Translation and the Construction
of Identity: Abstracts
Date: 12-14 August 2004
Venue: Sookmyung Women's University, Seoul, Korea
Panel 2: The Politics of Interdisciplinary Research
"Recognising the ‘little perpetrator’ in each of us”: Complicity, responsibility
and translation under apartheid
Kim Wallmach
Department of Linguistics (Translation Studies), University of South Africa
One of the key metaphors used by translation theorists in exploring the ideology
of translation and the position of the translator or interpreter is a spatial
one, that of being “in between”, a detached onlooker located somewhere, in time
and space, between source and target listener or reader. Tymoczko (2003:192-194)
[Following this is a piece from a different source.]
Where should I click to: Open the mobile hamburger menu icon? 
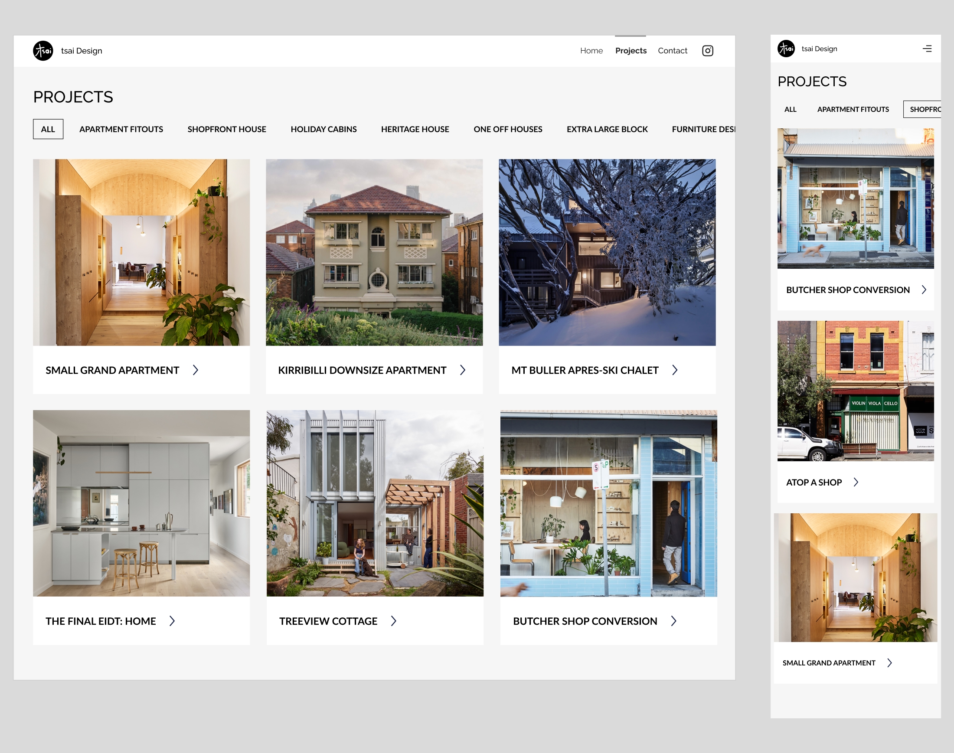927,48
identifies a number of reasons why the notion of translation as a space between
has positive ideological connotations, including our awareness of the
connotations of between associated with words pertaining to translation in
certain Western languages, as well as the use of between in poststructuralist
thought to undermine the binary conceptualisations of structuralism, oppose the
idea of absolute origin and allow poststructuralists to separate themselves from
the polarised dominant political alternatives of the Cold War. However, Tymoczko
(2003:192) also points out the danger of accepting these old associations
uncritically, despite their attractiveness, not only because they may cease to
be relevant in time, but also because “it is dangerous to claim as universal a
theoretical assertion that is based on the particularities and histories of a
few Western European languages”.
Accordingly, in this paper I will examine a related spatial metaphor and its
influence on translation discourse and the intellectual in South Africa, namely
apartheid, the concept of enforced racial separation officially known as the
policy of ‘separate development’. I argue that, for the translation
intellectual, the obsession of apartheid with separateness means that the notion
of between cannot be neutral and tends to give rise to competing discourses of
jointedness and complicity. According to Mark Sanders (2002:1), the question of
complicity is unavoidable in South Africa after apartheid - not simply because
it is necessary to know whose resources gave apartheid life, nourished and
defended it, but also because apartheid, by its very nature, occasions a
questioning of and thinking about complicity itself. As a variegated set of
policies and practices, apartheid may have been, and may still be, exemplary for
provoking a response from the intellectual that could not simply be one of
opposition.
I use the concept of complicity in the sense that Sanders (2002) uses it, namely
as a way of thinking of resistance and collaboration as interrelated, enabling
complicity to be viewed not as a problem exclusively for supporters of the
apartheid regime and its policies but also for its opponents.
List of sources:
Sanders, M. (2002) Complicities: The intellectual and apartheid.
Pietermaritzburg: University of Natal Press, South Africa.
Tymoczko, M. (2003) “Ideology and the position of the translator” In: Calzada
Pérez, M. (ed.) Apropos of Ideology: Translation Studies on Ideology -
Ideologies in Translation Studies. Manchester: St Jerome.